SET TASKS -
**a)** Translate this sentence from the access wire passage into Spanish: "The succeeding portion of wire 15 parallel to the envelope length axis supports a conventional getter, 19, to capture gaseous impurities."
**b)** Answer these questions from the access wire passage:
(i) At what kind of angle is access wire 15 first bent inside envelope 11?
(ii) What is getter 19 meant to capture?
(iii) In what is the short end portion of the wire finally anchored?

━━ SOURCE PASSAGE ━━

Some remaining portion of access wire 15 in the interior of envelope 11 is bent at an obtuse angle away from the initial direction thereof parallel to the envelope length axis. Access wire 15 with this first bend therein past flare 16 directing it away from the envelope length axis, is bent again to have the next portion thereof extend substantially parallel that axis, and further along bent again at a right angle to have the succeeding portion thereof extend substantially perpendicular to, and more or less cross that axis near the other end of envelope 11 opposite that end thereof fitted into base 12. The succeeding portion of wire 15 parallel to the envelope length axis supports a conventional getter, 19, to capture gaseous impurities. Three additional right angle bends are provided further along in wire 15 to thereby place a short remaining end portion of that wire below and parallel to the portion thereof originally described as crossing the envelope length axis which short end portion is finally anchored at this far end of envelope 11 from base 12 in glass dimple 16′.

━━━
━━ RECORDED INFORMATION ━━

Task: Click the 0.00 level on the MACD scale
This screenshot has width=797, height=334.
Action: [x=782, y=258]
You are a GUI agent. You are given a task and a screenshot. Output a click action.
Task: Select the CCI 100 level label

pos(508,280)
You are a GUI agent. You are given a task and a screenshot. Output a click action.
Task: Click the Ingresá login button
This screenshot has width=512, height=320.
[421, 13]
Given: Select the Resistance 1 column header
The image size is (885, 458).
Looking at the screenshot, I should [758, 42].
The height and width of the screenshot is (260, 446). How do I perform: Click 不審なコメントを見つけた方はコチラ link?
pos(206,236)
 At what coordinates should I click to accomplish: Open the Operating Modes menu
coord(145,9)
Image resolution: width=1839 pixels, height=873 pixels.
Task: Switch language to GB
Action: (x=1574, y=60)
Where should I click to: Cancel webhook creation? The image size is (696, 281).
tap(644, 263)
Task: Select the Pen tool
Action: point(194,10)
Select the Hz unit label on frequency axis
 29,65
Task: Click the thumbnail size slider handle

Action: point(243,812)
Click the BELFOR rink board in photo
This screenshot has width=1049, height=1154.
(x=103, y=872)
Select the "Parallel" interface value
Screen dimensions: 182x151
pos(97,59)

━━━

TASK ANSWERS -
**a)** La porción siguiente del alambre 15, paralela al eje longitudinal de la envolvente, sostiene un getter convencional, 19, para capturar impurezas gaseosas.

**b)**
(i) An obtuse angle.
(ii) Gaseous impurities.
(iii) Glass dimple 16′, at the far end of envelope 11 from base 12.